DATASET EXCERPTS:
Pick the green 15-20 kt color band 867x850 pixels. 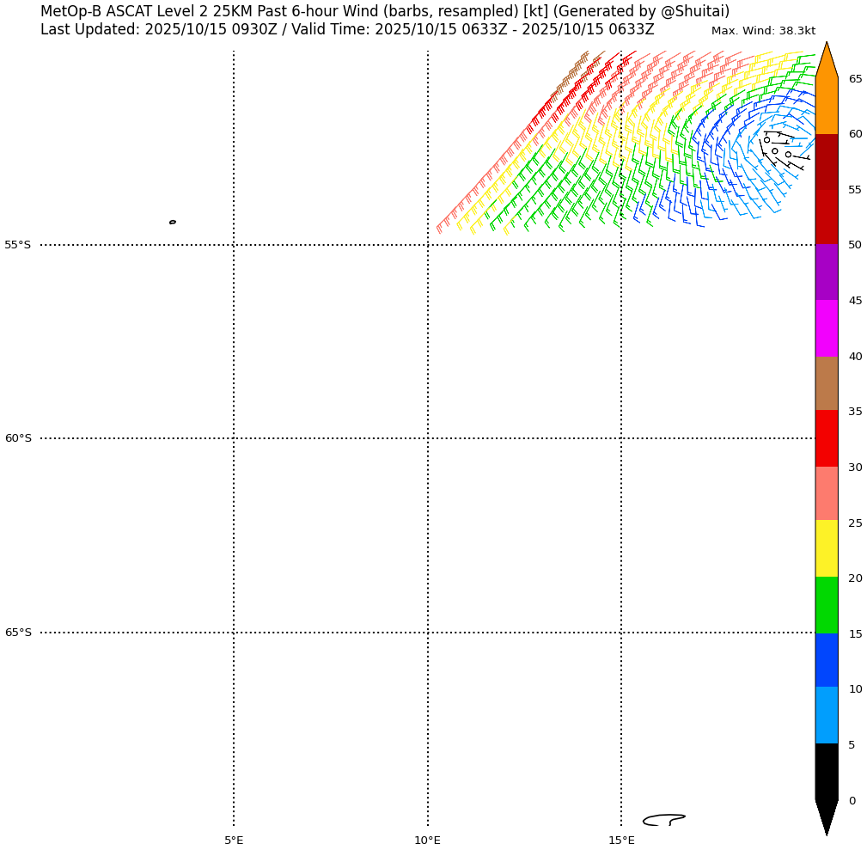(826, 605)
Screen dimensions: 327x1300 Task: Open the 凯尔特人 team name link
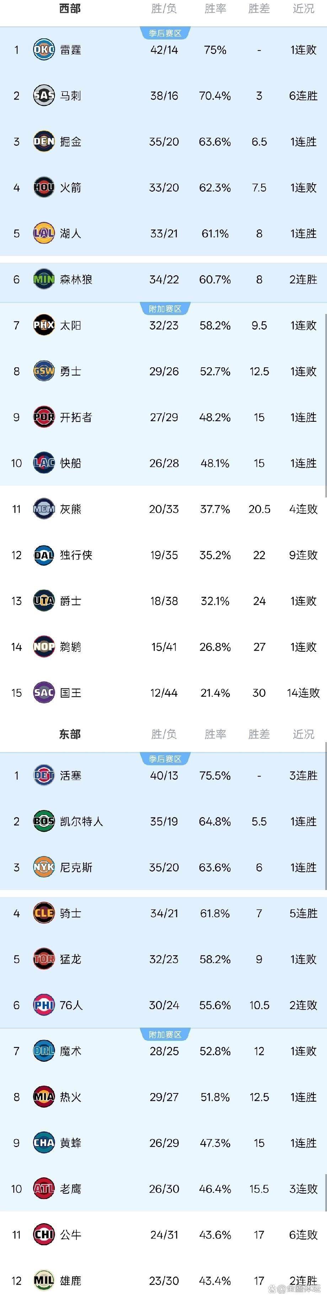point(81,822)
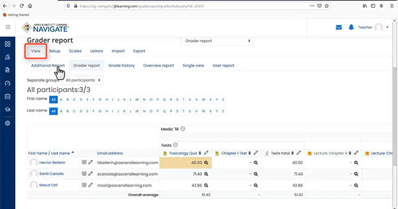Expand the All participants groups dropdown
The height and width of the screenshot is (209, 398).
83,80
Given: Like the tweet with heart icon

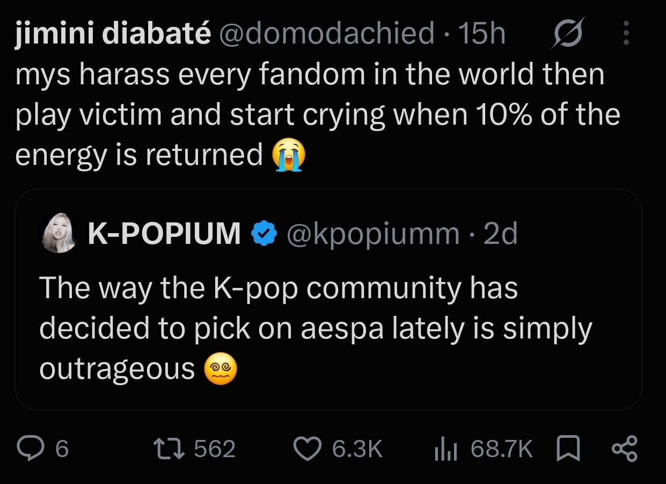Looking at the screenshot, I should click(x=309, y=449).
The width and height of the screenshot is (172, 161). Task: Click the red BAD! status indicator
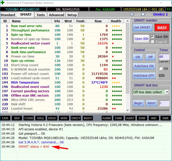[162, 27]
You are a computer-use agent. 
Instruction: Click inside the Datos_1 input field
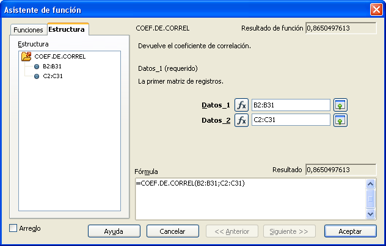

ASSIGNMENT: Take the line that contains "Given: Like the tweet with heart icon" and every line after it to the end of the records above; quote them exactly, leaving out the pictures.

RESULT OF THE EXERCISE:
Given: Like the tweet with heart icon

Looking at the screenshot, I should click(x=309, y=449).
The width and height of the screenshot is (172, 161). Task: Click the red BAD! status indicator
[162, 27]
You are a computer-use agent. 
Instruction: Click inside the Datos_1 input field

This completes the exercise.